Rows:
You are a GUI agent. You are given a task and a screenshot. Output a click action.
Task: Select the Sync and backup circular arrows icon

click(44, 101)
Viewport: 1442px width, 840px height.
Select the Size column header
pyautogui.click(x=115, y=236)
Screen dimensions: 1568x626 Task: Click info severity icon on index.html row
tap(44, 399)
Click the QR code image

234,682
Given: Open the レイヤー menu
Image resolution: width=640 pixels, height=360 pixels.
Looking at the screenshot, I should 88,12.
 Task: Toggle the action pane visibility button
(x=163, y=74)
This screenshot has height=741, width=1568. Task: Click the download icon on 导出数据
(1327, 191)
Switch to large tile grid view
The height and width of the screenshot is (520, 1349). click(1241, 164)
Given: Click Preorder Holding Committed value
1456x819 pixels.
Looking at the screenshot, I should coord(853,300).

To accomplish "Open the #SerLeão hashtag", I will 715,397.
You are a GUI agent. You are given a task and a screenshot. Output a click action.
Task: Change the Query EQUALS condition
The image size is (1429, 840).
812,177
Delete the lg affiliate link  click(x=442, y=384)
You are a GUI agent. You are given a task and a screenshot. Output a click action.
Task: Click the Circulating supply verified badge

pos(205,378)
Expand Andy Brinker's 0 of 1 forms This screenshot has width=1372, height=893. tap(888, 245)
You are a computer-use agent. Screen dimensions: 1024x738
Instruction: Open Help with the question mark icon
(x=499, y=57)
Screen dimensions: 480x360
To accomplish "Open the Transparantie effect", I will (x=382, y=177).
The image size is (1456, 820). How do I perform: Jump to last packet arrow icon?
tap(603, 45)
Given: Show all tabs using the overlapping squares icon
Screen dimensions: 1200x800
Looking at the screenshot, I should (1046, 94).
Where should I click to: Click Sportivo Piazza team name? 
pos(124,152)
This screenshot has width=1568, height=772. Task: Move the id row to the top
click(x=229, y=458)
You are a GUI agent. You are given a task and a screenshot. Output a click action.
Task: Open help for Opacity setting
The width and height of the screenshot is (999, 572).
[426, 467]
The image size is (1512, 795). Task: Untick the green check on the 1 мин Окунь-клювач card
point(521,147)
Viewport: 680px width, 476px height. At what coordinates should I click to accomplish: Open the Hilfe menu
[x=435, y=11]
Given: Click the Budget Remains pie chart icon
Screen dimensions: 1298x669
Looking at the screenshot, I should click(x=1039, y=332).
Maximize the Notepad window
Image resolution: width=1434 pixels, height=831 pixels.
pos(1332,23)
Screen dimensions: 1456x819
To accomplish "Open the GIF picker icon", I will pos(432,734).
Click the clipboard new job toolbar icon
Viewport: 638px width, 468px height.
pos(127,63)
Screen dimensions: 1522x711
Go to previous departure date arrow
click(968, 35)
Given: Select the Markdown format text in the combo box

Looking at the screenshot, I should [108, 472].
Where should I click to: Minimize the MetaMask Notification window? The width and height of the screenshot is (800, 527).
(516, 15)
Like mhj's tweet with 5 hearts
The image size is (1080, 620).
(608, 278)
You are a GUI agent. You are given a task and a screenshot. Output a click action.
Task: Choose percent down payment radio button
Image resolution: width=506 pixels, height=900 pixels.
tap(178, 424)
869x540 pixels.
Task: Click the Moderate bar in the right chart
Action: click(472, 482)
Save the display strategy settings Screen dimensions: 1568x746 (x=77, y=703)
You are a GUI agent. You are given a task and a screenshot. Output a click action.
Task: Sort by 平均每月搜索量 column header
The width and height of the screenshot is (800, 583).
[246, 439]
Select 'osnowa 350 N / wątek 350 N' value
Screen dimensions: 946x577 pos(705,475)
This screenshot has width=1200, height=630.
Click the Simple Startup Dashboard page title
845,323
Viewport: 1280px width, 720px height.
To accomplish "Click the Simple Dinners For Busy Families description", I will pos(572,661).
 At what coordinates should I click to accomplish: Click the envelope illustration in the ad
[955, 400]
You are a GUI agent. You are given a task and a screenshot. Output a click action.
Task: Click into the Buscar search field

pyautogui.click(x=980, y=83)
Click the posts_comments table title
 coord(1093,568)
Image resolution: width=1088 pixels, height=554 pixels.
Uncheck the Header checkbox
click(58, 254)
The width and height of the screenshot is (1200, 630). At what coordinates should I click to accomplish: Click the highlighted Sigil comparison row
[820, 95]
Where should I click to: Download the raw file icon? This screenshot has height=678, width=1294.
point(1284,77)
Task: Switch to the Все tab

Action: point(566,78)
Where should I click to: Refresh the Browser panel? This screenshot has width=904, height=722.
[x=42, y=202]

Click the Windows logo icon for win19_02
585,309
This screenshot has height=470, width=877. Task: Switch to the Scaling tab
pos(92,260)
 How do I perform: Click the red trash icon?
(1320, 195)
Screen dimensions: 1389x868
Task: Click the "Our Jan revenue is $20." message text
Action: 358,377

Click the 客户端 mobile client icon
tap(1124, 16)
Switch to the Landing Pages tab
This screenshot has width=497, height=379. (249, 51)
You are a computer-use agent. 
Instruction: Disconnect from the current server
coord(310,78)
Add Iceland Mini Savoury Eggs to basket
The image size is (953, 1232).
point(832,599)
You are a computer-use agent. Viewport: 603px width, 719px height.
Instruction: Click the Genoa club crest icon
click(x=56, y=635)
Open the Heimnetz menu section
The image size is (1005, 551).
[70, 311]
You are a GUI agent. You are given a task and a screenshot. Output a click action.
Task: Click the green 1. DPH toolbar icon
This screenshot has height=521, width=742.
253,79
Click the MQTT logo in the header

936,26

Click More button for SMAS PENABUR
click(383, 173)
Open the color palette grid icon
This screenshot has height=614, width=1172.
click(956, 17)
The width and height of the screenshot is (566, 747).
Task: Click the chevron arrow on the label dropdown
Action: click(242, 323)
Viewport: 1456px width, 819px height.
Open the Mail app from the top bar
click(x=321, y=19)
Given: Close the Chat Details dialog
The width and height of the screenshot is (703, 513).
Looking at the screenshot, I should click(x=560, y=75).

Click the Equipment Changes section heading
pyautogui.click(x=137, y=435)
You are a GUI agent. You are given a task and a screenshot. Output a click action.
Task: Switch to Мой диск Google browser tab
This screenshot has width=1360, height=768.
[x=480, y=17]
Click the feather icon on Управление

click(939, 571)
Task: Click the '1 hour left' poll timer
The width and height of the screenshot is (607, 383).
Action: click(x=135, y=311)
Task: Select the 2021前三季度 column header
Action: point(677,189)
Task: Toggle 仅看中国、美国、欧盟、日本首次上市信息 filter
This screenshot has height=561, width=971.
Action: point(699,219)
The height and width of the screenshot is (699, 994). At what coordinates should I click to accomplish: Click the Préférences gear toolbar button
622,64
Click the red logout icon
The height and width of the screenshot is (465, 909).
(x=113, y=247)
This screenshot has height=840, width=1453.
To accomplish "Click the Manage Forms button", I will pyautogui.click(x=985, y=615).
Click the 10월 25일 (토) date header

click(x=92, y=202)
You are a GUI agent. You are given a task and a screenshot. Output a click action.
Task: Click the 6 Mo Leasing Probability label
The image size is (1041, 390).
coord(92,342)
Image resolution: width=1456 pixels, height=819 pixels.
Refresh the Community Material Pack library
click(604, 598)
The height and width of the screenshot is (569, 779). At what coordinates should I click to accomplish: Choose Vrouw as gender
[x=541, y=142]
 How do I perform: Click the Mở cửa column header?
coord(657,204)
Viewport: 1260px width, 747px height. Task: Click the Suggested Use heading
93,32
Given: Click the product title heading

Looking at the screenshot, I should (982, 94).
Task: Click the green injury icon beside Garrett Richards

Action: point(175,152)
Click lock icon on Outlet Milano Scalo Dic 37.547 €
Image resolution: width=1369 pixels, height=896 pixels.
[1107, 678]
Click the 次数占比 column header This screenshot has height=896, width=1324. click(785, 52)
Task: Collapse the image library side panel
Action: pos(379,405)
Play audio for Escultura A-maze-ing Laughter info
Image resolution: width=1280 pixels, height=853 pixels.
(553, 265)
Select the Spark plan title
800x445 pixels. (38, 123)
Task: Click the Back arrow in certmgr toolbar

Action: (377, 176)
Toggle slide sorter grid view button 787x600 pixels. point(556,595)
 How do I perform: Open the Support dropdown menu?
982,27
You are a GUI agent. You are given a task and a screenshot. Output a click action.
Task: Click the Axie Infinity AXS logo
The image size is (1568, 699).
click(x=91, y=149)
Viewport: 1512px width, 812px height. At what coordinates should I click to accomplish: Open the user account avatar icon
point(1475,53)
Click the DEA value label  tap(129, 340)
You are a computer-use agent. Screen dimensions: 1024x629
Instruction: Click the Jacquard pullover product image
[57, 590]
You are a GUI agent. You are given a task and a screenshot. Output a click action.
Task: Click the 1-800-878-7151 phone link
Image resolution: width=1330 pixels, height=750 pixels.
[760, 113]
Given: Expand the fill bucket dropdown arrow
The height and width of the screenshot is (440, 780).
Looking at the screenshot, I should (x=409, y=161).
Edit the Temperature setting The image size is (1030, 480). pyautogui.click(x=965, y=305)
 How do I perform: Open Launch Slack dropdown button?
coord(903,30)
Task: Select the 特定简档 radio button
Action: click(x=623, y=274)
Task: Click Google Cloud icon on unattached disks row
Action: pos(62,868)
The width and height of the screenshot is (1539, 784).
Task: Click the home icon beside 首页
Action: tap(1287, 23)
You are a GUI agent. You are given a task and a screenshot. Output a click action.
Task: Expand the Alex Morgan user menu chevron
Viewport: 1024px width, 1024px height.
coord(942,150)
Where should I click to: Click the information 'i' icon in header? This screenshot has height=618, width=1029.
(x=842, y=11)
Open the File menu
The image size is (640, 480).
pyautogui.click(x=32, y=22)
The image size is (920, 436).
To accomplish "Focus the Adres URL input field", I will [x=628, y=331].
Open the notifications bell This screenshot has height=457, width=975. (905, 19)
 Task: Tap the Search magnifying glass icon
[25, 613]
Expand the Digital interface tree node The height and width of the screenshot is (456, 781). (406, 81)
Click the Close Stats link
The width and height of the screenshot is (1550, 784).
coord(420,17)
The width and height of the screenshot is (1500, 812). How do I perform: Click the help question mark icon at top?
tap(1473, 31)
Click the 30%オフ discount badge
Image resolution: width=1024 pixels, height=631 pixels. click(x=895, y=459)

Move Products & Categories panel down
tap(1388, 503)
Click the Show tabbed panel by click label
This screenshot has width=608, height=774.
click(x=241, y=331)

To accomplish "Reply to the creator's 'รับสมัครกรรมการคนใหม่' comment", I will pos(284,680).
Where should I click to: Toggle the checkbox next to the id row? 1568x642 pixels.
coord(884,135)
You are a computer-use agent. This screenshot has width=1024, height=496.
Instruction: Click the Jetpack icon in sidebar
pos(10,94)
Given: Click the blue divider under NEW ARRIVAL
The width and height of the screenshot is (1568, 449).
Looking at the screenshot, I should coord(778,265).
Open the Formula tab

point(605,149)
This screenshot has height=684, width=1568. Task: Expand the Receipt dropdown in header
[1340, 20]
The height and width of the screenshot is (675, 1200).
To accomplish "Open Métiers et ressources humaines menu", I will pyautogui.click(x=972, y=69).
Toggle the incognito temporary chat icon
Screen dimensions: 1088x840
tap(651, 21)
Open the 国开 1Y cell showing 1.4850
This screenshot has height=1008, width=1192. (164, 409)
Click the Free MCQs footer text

What you are asked to do: Copy the material from the line containing "You are a computer-use agent. Screen dimensions: 1024x629" through the line containing "Edit the Temperature", substituting "paint bucket" for "fill bucket" and leaving everything else unchanged.

The result:
You are a computer-use agent. Screen dimensions: 1024x629
Instruction: Click the Jacquard pullover product image
[57, 590]
You are a GUI agent. You are given a task and a screenshot. Output a click action.
Task: Click the 1-800-878-7151 phone link
Image resolution: width=1330 pixels, height=750 pixels.
[760, 113]
Given: Expand the paint bucket dropdown arrow
The height and width of the screenshot is (440, 780).
Looking at the screenshot, I should (x=409, y=161).
Edit the Temperature setting The image size is (1030, 480). pyautogui.click(x=965, y=305)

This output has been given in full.